[[ INPUT FOR THIS TASK open ]]

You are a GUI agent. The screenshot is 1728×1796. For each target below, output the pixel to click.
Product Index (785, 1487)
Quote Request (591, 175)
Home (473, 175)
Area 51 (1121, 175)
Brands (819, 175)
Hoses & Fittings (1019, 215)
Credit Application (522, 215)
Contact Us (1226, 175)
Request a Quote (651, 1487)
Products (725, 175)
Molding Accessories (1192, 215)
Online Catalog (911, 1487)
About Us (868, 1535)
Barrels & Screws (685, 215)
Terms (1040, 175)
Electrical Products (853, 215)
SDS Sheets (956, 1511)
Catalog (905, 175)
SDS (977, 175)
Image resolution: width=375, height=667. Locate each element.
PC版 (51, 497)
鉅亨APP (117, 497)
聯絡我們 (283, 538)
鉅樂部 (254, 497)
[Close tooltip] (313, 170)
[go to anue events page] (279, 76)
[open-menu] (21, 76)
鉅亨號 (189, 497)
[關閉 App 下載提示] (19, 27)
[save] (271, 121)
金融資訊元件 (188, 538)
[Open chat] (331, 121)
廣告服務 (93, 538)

[[ INPUT FOR THIS TASK closed ]]
[[ INPUT FOR THIS TASK open ]]

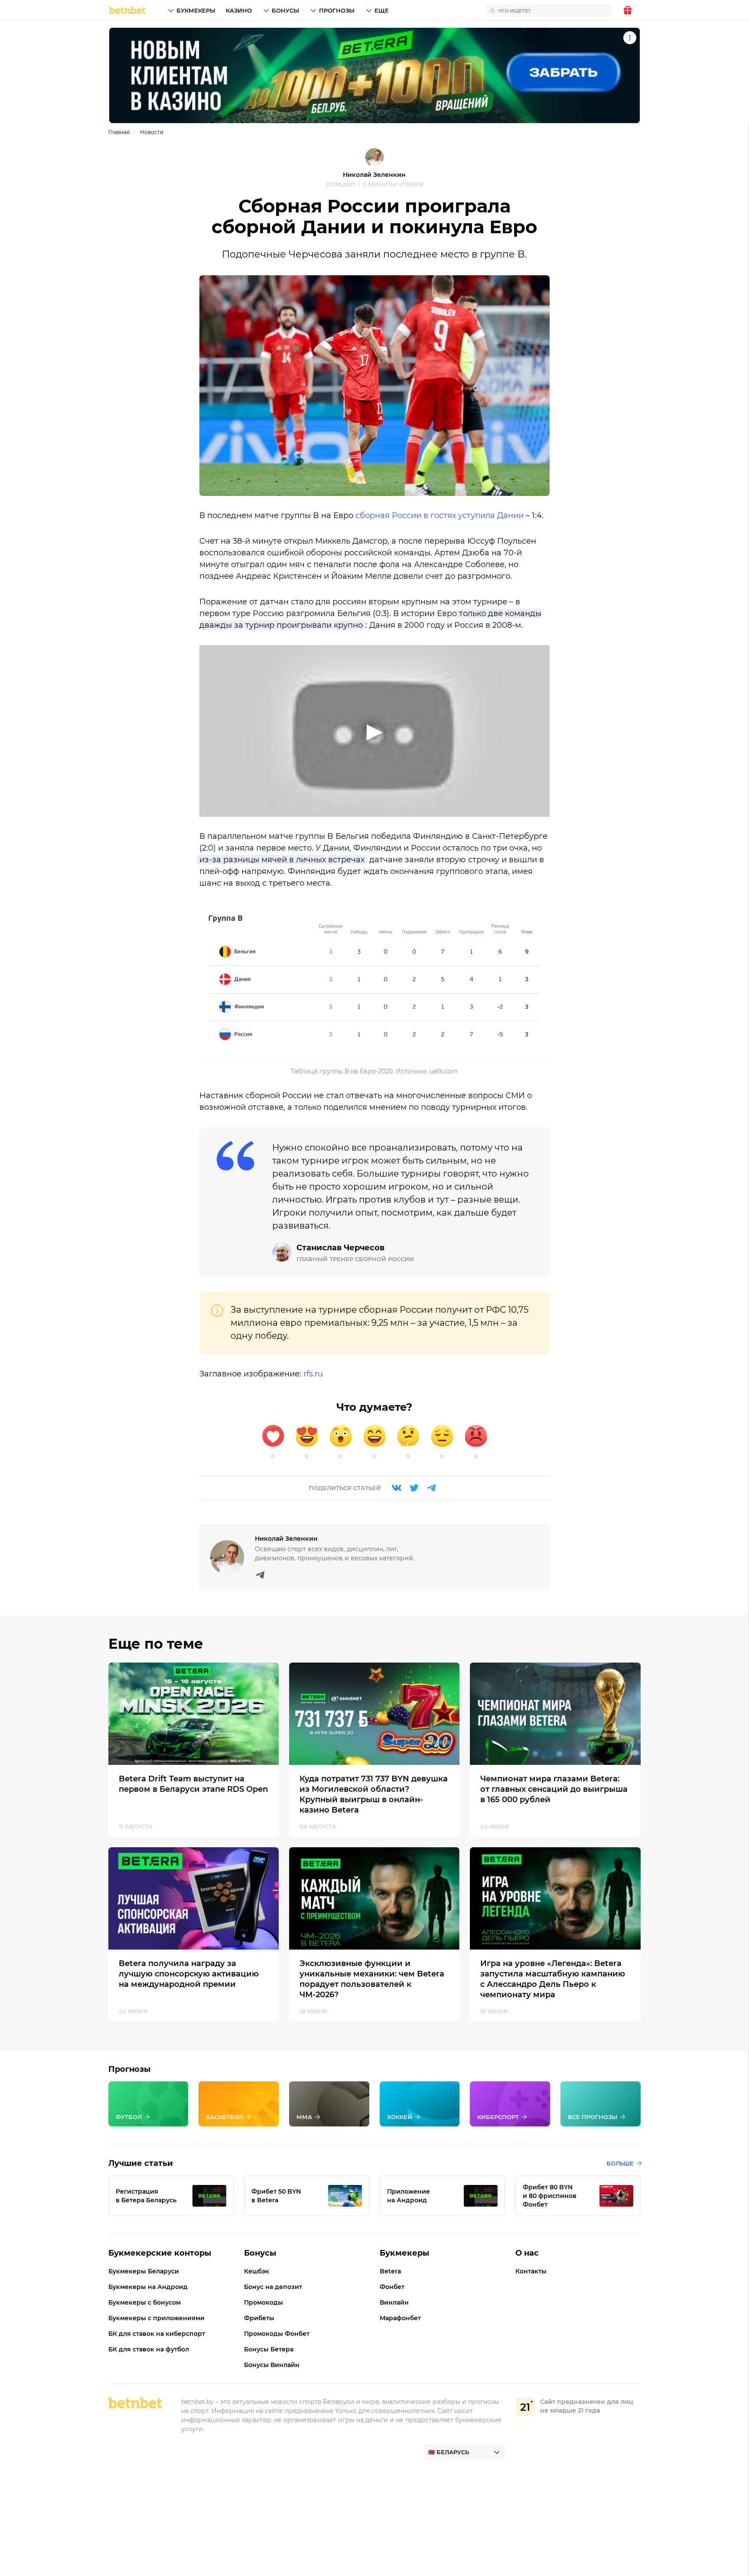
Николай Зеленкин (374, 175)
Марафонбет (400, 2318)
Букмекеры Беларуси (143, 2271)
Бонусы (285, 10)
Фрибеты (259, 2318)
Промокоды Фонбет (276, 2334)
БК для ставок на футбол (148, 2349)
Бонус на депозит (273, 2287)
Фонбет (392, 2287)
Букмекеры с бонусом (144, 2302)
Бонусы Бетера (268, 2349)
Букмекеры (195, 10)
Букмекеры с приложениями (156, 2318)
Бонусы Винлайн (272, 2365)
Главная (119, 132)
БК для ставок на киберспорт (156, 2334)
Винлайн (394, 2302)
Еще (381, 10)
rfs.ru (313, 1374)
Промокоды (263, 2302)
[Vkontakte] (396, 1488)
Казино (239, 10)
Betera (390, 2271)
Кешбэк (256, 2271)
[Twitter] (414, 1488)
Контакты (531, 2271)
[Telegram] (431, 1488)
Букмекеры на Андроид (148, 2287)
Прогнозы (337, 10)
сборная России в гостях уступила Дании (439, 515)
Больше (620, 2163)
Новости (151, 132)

[[ INPUT FOR THIS TASK closed ]]

(YOUR OBJECTIVE):
Beginning with the line that has "Букмекеры (195, 10)" and ending with the line that has "Новости (151, 132)", set down the lines above exactly and include no others.

(SOLUTION TO THE EXERCISE):
Букмекеры (195, 10)
Букмекеры с приложениями (156, 2318)
Бонусы Винлайн (272, 2365)
Главная (119, 132)
БК для ставок на киберспорт (156, 2334)
Винлайн (394, 2302)
Еще (381, 10)
rfs.ru (313, 1374)
Промокоды (263, 2302)
[Vkontakte] (396, 1488)
Казино (239, 10)
Betera (390, 2271)
Кешбэк (256, 2271)
[Twitter] (414, 1488)
Контакты (531, 2271)
[Telegram] (431, 1488)
Букмекеры на Андроид (148, 2287)
Прогнозы (337, 10)
сборная России в гостях уступила Дании (439, 515)
Больше (620, 2163)
Новости (151, 132)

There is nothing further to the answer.